In our model we multiply the L2 write miss rate by WSC to account only for those write-miss transactions that stall the processor: those writes that do not stall the processor do not have the effect on the IPC, so we do not account for them. Using the WSC coefficient instead of modeling the full complexity of the write buffer is a reasonable simplification: for most workloads, the write buffer absorbs most writes, and, therefore, having a detailed write buffer model is not necessary. WSC needs to be derived for a specific architecture.

Expression for L2\_CPI changes as follows:

$$L2 \_ CPI = (L2 \_ COMB \_ RMR + L2 \_ COMB \_ WMR * WSC) * L2 \_ MCOST$$
(4)

Substituting the  $L2\_CPI$ , computed using equation (4), into equation (3) we compute the CPI, and then the IPC (equation (1)).

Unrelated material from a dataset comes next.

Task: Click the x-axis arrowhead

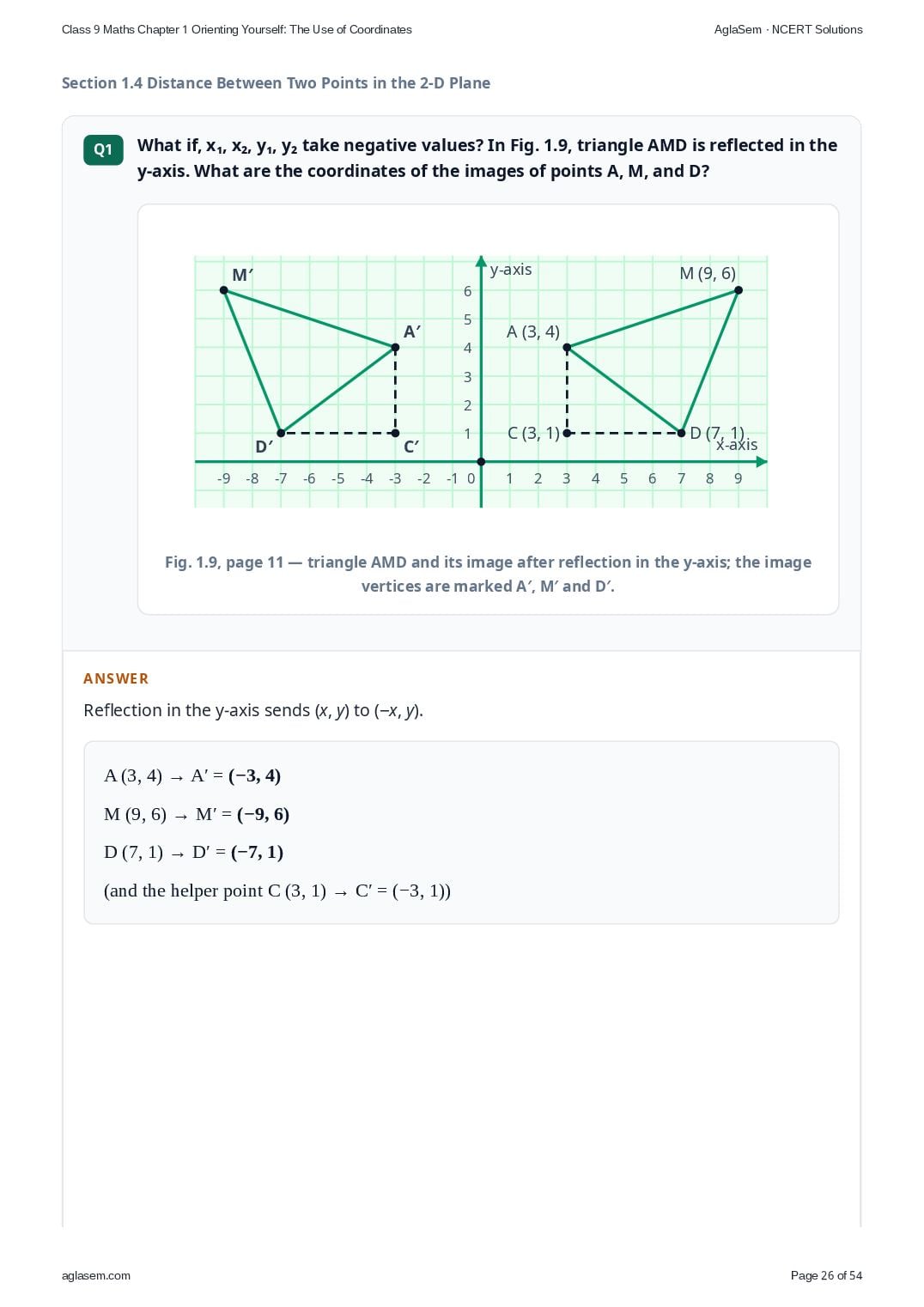Action: pyautogui.click(x=761, y=462)
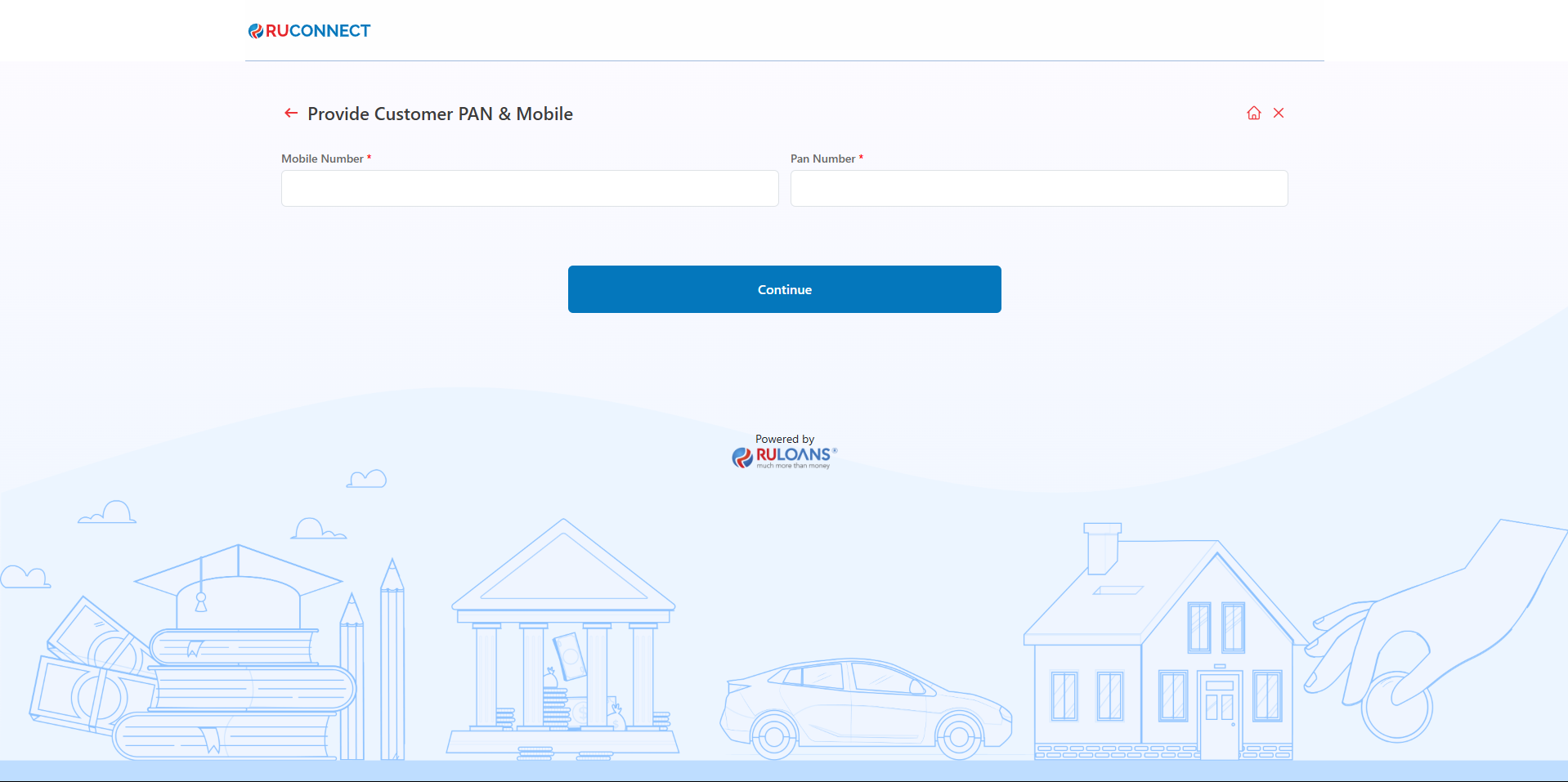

#### **3.2 Multithreaded model**

When the processor executes in multithreaded mode, one or more virtual processors may be blocked handling an L2 cache miss while others continue executing instructions (See Figure 2). The entire processor is blocked only when all virtual processors are blocked. In Section 3.1 we showed how to model the time that a single virtual processor is blocked on L2 misses ( $L2\_CPI$ ). In this section we show how to use  $L2\_CPI$  to estimate the time that the entire processor is blocked due to handling L2 misses.

We introduce an *individual blocking probability* – the probability that an individual virtual processor is blocked on an L2 cache miss. Then we combine individual blocking probabilities to estimate the time that the overall processor is blocked.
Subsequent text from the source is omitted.